_PROBLEM_. Write down the whole listing below again without changing a word.
SOURCE MATERIAL below:
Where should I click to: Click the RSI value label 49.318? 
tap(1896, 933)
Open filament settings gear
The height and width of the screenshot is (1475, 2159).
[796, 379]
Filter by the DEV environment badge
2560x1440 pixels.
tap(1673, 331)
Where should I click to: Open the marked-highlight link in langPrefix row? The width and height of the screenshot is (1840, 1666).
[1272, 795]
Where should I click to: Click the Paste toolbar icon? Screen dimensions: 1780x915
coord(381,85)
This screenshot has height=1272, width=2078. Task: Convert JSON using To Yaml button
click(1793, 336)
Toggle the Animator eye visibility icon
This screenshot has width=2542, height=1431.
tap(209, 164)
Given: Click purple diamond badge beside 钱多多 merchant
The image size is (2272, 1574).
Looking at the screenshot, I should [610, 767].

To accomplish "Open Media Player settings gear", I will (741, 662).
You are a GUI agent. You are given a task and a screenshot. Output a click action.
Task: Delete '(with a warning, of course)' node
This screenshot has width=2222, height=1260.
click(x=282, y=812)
End of SOURCE MATERIAL.
_FINISHED TASK_.
Where should I click to: Click the RSI value label 49.318? 
tap(1896, 933)
Open filament settings gear
The height and width of the screenshot is (1475, 2159).
[796, 379]
Filter by the DEV environment badge
2560x1440 pixels.
tap(1673, 331)
Where should I click to: Open the marked-highlight link in langPrefix row? The width and height of the screenshot is (1840, 1666).
[1272, 795]
Where should I click to: Click the Paste toolbar icon? Screen dimensions: 1780x915
coord(381,85)
This screenshot has height=1272, width=2078. Task: Convert JSON using To Yaml button
click(1793, 336)
Toggle the Animator eye visibility icon
This screenshot has width=2542, height=1431.
tap(209, 164)
Given: Click purple diamond badge beside 钱多多 merchant
The image size is (2272, 1574).
Looking at the screenshot, I should [610, 767].

To accomplish "Open Media Player settings gear", I will (741, 662).
You are a GUI agent. You are given a task and a screenshot. Output a click action.
Task: Delete '(with a warning, of course)' node
This screenshot has width=2222, height=1260.
click(x=282, y=812)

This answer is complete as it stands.